*DOCUMENT PASSAGE*.
## Begin
# some people ask the craziest things ??



## hotrod62 (Jul 3, 2011)

i know theirs a lot of newbies on this site and the ratrods and a few other bicycle sites. that they all seem to ask some crazy questions like go on and on about an old bike and want to know what you think with no pictures. or should i use straight 30 weight oil for my chain or 10 w 30 just about every time i log on it's always a new dumb question i have a bit of common sense growing up around old cars, motorcycles and bikes always getting my hands dirty trying to learn something maybe these are the younger generation city boys & girls with no idea about simple things like how much air does my bicycle tire hold before it blows up. myself i would be a bit embarrassed to ask such a questions i would have to google it 1st. seems like every time i think i have heard it all then theirs another crazy one up for grabs. its just a shame that people are not taught  about these simple mecanical type of things when they were growing up. oh just a hint just because your handle grips say w-f, it might be a schwinn your riding. thought I'd put my 2 cents in


----------



## MartyW (Jul 3, 2011)

Yep those off the wall questions make the Board go around.


----------



## bricycle (Jul 3, 2011)

...yea, but I wouldn't know the first thing about a hobby say, like sewing machine repair, or piano tuning.....although being mechanically inclined does make a BIG difference.


----------



## Larmo63 (Jul 3, 2011)

We used to have to take wood shop and power mechanics as required classes as boys. Now, it is more important to have "Gay History Month" and learning how to properly put a condom on a banana. No wonder we are raising up a whole class of useful idiots. Nobody of the younger generation knows much about anything. Abortion, wars, and green everything is the new world view. I don't adhere, and I didn't raise my boys to let pointy headed "educators" educate them. They know how the world has always gone 'round. They also know what a Phillips head screwdriver is. Even a left-handed one.


----------



## Flat Tire (Jul 3, 2011)

A phillips head screwdriver is the 'plus' one, at least thats what a lady I used to work with called them, cause the name phillips was to hard to remember, so you had plus and minus screwdrivers.....lmao


----------



## redline1968 (Jul 3, 2011)

I remember a time when I asked someone to help me work on a engine. it was my first engine and he said he would help. well i trusted him so i tore it apart without asking how to do it. well he never showed up. this left me with this engine in parts.  I had no one to help me so i went to a shop and asked some questions which i think now were pretty stupid to a mechanic. but he answerd them and gave me a positive feeling to do it. so in asking questions to me no matter how dumb it seems is better than no questions at all and helping someone  out is better than no one at all.


----------



## bud poe (Jul 3, 2011)
## End
*DATA*.
## Begin
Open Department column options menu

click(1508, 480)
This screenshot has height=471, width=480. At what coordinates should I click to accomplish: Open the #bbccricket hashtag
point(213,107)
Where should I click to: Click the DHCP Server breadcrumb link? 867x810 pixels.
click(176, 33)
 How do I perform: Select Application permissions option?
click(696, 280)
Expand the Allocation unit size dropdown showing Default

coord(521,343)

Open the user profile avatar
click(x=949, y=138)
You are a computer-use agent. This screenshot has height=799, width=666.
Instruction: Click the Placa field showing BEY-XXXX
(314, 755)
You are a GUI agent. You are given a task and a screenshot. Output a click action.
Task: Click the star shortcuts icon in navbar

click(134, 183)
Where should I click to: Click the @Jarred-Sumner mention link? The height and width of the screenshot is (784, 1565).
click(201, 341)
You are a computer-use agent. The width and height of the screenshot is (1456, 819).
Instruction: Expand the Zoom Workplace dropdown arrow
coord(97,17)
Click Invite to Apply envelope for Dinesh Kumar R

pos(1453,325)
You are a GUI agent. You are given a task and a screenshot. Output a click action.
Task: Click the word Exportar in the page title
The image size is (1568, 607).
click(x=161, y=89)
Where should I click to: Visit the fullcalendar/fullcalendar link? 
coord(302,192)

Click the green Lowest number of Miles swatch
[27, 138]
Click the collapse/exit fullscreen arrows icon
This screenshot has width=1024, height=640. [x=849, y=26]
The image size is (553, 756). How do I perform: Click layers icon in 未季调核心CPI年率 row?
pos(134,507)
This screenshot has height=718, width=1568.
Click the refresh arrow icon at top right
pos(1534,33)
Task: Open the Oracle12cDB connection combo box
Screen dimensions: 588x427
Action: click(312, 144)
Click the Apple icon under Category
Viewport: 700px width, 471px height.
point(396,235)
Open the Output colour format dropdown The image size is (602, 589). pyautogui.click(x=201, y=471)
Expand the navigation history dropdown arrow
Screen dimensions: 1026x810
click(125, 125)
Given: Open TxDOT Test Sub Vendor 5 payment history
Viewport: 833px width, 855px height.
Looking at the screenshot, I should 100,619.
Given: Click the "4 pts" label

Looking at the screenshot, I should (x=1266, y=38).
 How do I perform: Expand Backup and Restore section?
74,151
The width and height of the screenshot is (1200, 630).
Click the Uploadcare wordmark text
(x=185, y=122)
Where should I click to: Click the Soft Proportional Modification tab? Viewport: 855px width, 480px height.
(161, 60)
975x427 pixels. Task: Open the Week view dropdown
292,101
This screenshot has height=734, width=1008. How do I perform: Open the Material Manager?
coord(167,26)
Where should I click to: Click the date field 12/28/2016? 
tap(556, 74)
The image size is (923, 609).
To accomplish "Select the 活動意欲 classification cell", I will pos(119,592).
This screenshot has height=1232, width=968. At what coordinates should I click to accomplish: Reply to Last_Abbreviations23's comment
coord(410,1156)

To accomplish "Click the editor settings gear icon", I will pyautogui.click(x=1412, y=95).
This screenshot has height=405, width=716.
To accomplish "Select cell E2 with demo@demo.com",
## End
*WORK INSTRUCTIONS*. Please reproduce the forum thread from "## Flat Tire" up to and including "redline1968 (Jul 3, 2011)", word for word. You will not need the records.

*IN RESPONSE*.
## Flat Tire (Jul 3, 2011)

A phillips head screwdriver is the 'plus' one, at least thats what a lady I used to work with called them, cause the name phillips was to hard to remember, so you had plus and minus screwdrivers.....lmao


----------



## redline1968 (Jul 3, 2011)